La hausse des prix du carburant ne doit pas entraîner une nouvelle augmentation des tarifs de transport, selon Gora Khouma. Le président de l’Union des routiers du Sénégal demande aux acteurs du secteur de conserver les prix pratiqués jusqu’ici, afin de ne pas alourdir les dépenses des usagers.
Intervenant sur la RFM, l’Agent général de l’Union des routiers du Sénégal a appelé les transporteurs à faire preuve de responsabilité. Il considère la progression des prix comme une « mauvaise nouvelle », même si les tensions dans le Golfe peuvent, selon lui, expliquer cette évolution internationale.
La position de Gora Khouma intervient alors que le supercarburant est passé à 990 FCFA le litre et le gasoil à 755 FCFA au Sénégal. Ces montants ont été comparés à ceux de la Côte d’Ivoire, où le super est indiqué à 905 FCFA et le gasoil à 725 FCFA (pressafrik).
Cette hausse intervient dans un contexte de forte pression sur les finances publiques. Le baril s’échangeait à 88 dollars le 3 août 2026, contre 64 dollars prévus initialement.
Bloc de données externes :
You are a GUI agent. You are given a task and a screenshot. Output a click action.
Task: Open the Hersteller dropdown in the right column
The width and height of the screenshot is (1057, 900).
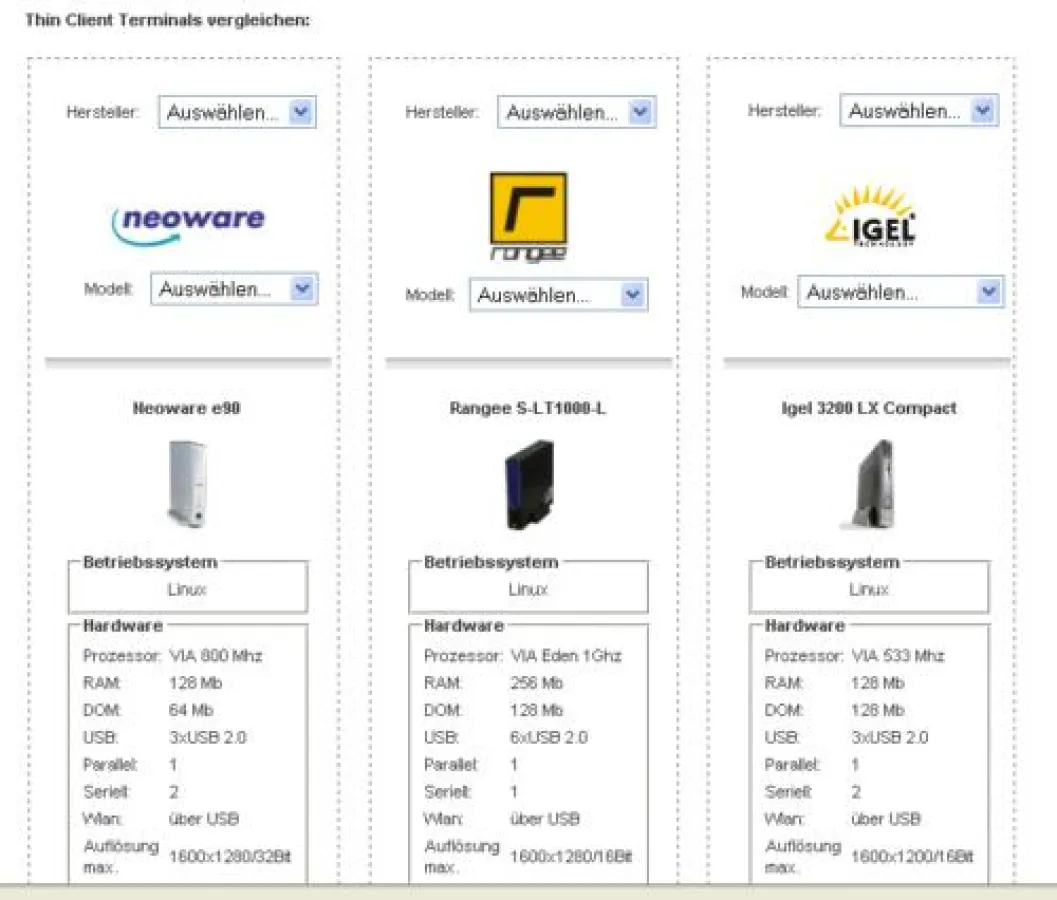(x=917, y=110)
Pour contenir l’impact sur les consommateurs, l’État a consacré 729 milliards de francs CFA aux subventions énergétiques en 2026, contre 412 milliards en 2025, et réalloué 687,2 milliards de FCFA au maintien des prix à la pompe.
Le responsable syndical estime que les populations ne sont pas en mesure d’absorber une charge supplémentaire. « Les populations ne peuvent pas suivre cette cadence », a-t-il déclaré, avant d’ajouter qu’elles ne doivent pas « payer les pots cassés ».